Buffy the Vampire Slayer, "Fool for Love"

As Long as There Is Evil, good must rise to the challenge and defend the world. Beating the Big Bad and his pawns will maintain the Balance Between Good and Evil and keep the world safe. Good doesn't always win however, whether it's Stage One of the Evil Plan or in the final battle, heroes do occasionally lose. In these cases the old heroes, or a group of new ones, must again rise to challenge the bad guys, usually with better results.

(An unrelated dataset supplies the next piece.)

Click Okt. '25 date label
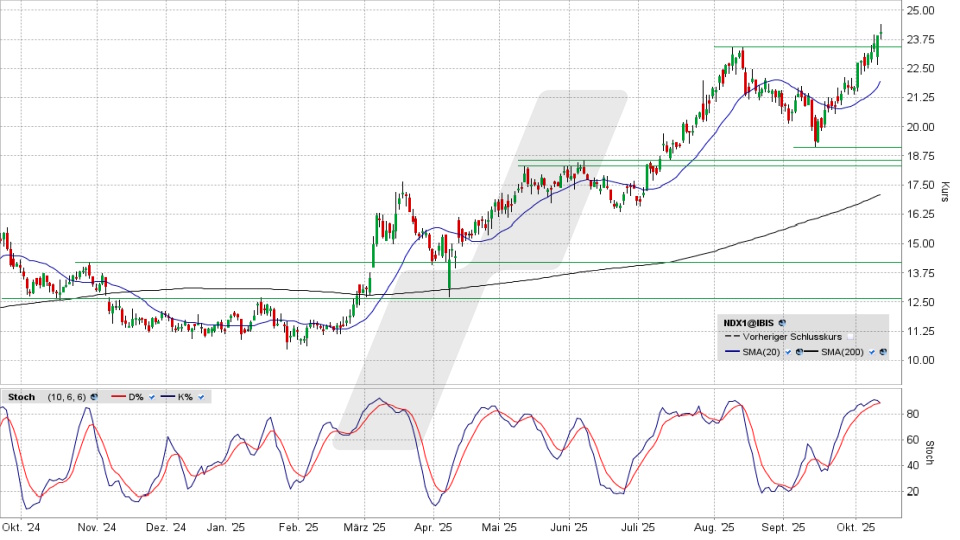 [x=855, y=526]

In some stories this won't happen, because The World Is Always Doomed. Evil only has to win once in order to permanently turn the world into a crapsack Villain World with absolutely no hope of being deposed. Heck, if the villain is an Omnicidal Maniac there won't even be a world to save.

When Evil Only Has to Win Once, heroes need to step up their game because the Sorting Algorithm of Evil just divided by zero. Usually this shows up in stories where there is some kind of repeating challenge against the forces of good; be it a martial arts tournament for control of the planet, a resurfacing Sealed Evil in a Can, or just a laundry list of progressively more dangerous enemies. You can expect The Chosen One to feel the pressure — there are hundreds of mooks, dozens of mid-level bad guys, a Dragon, one Big Bad villain — and one Hero (or team, but you get the idea) to face the threat. There's no one else to face the threat... usually, at least. Hopefully the replacements can do the impossible.

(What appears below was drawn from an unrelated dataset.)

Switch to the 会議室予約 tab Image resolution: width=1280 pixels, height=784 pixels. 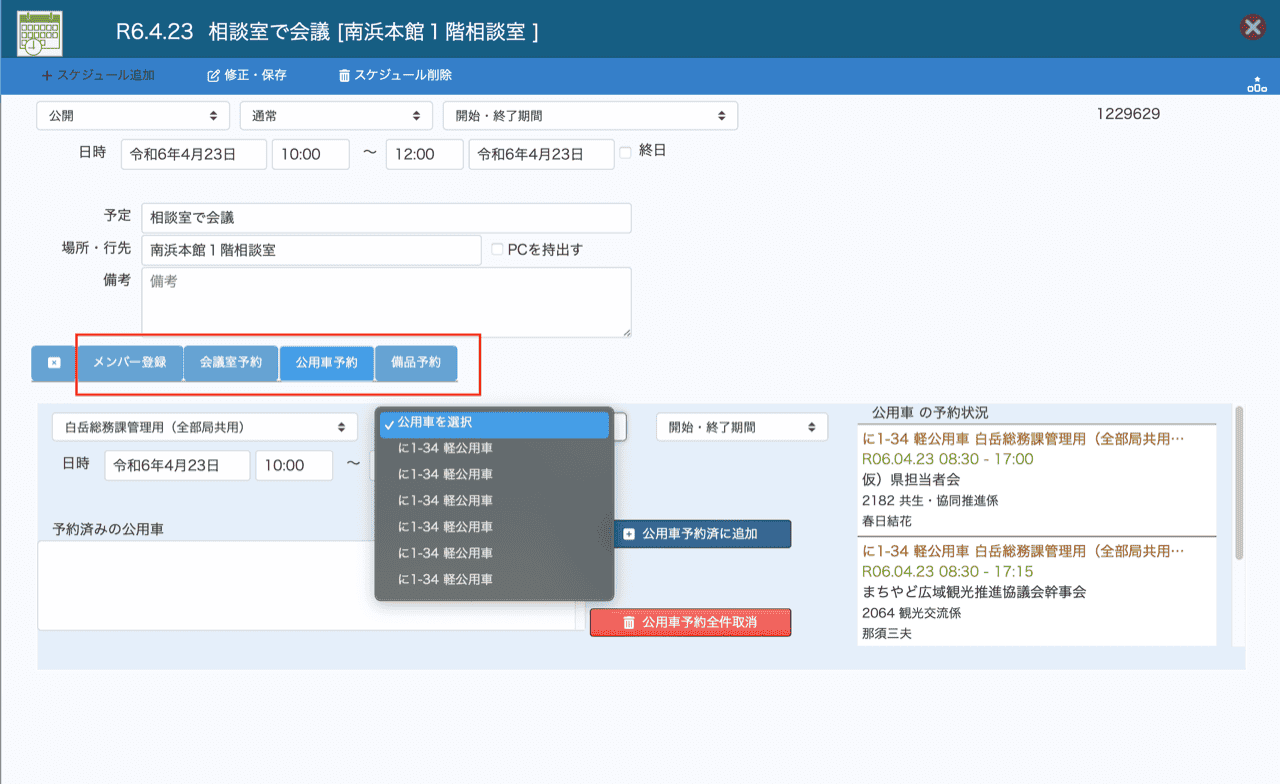231,363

Either Or Prophesies use this trope with language along the lines of "If Dark Lord Genericide finds the Ruby Heart he will bring about a thousand years of sorrow!" Rarely, the prophecy's "Or" has the heroic variant included: "... but if Sir Tropesalot finds the Sword of Plot Advancement, he will take up the crown and usher in a thousand years of peace!"

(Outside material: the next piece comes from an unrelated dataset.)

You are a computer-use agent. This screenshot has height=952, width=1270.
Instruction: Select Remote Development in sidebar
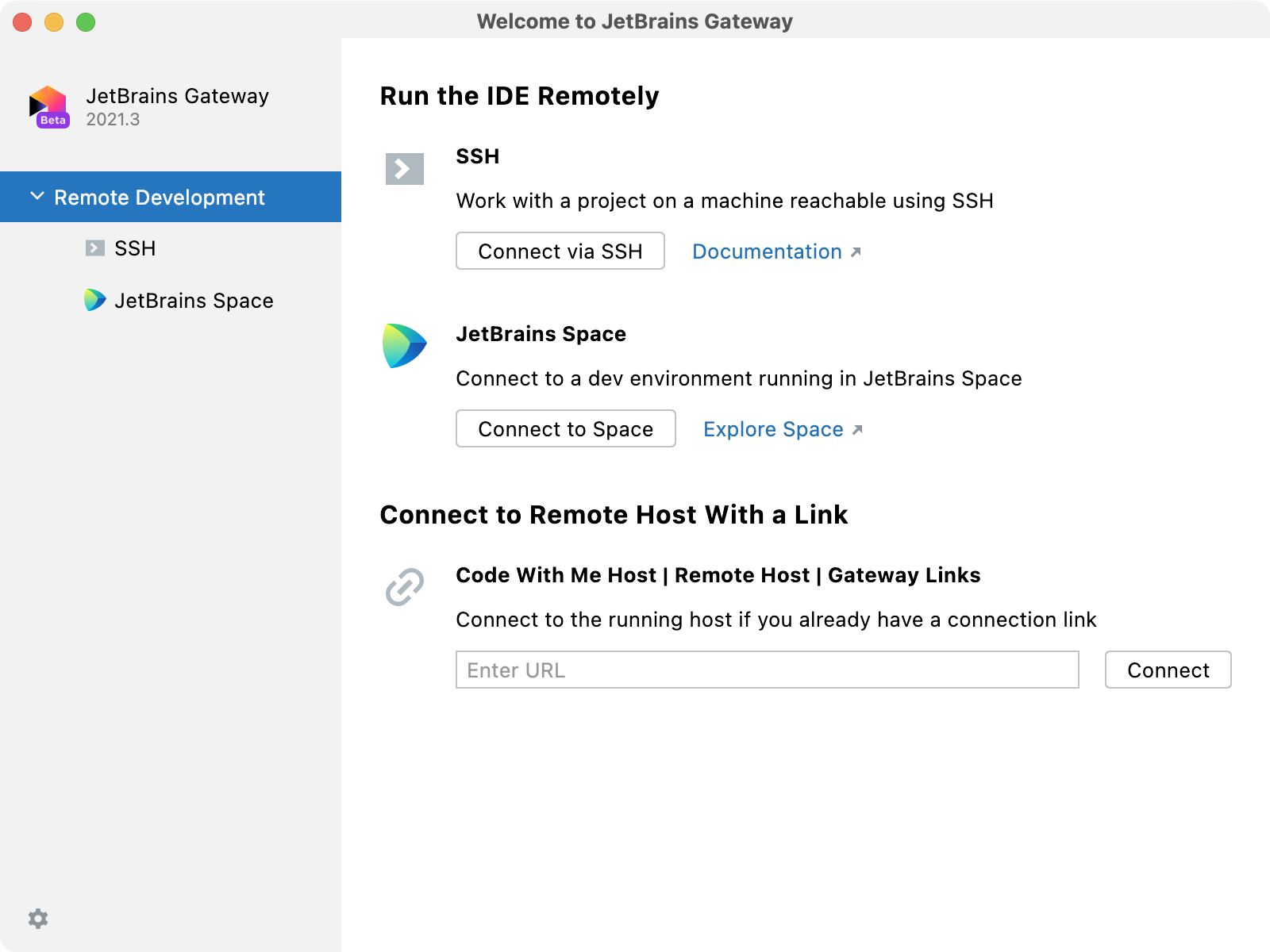(159, 198)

It just doesn't seem fair. Why is it that beating the Big Bad doesn't bring about a thousand years of perpetual (hopefully not literal) light? There's two potential justifications for this: Good, true Good, won't stoop to the levels necessary to create a permanent Sugar Bowl, whereas Evil won't have a problem with completely wrecking the world. The other reason is that the Good Guys are usually the only ones concerned with maintaining the Balance Between Good and Evil. Metatextually, the Author also probably wants a world where his Chronic Hero Syndrome suffering protagonist can't sleep. Also, we know Villains Act, Heroes React, and an action can often be tried many times until successful.

This trope is often the unsaid justification for having Showy Invincible Heroes.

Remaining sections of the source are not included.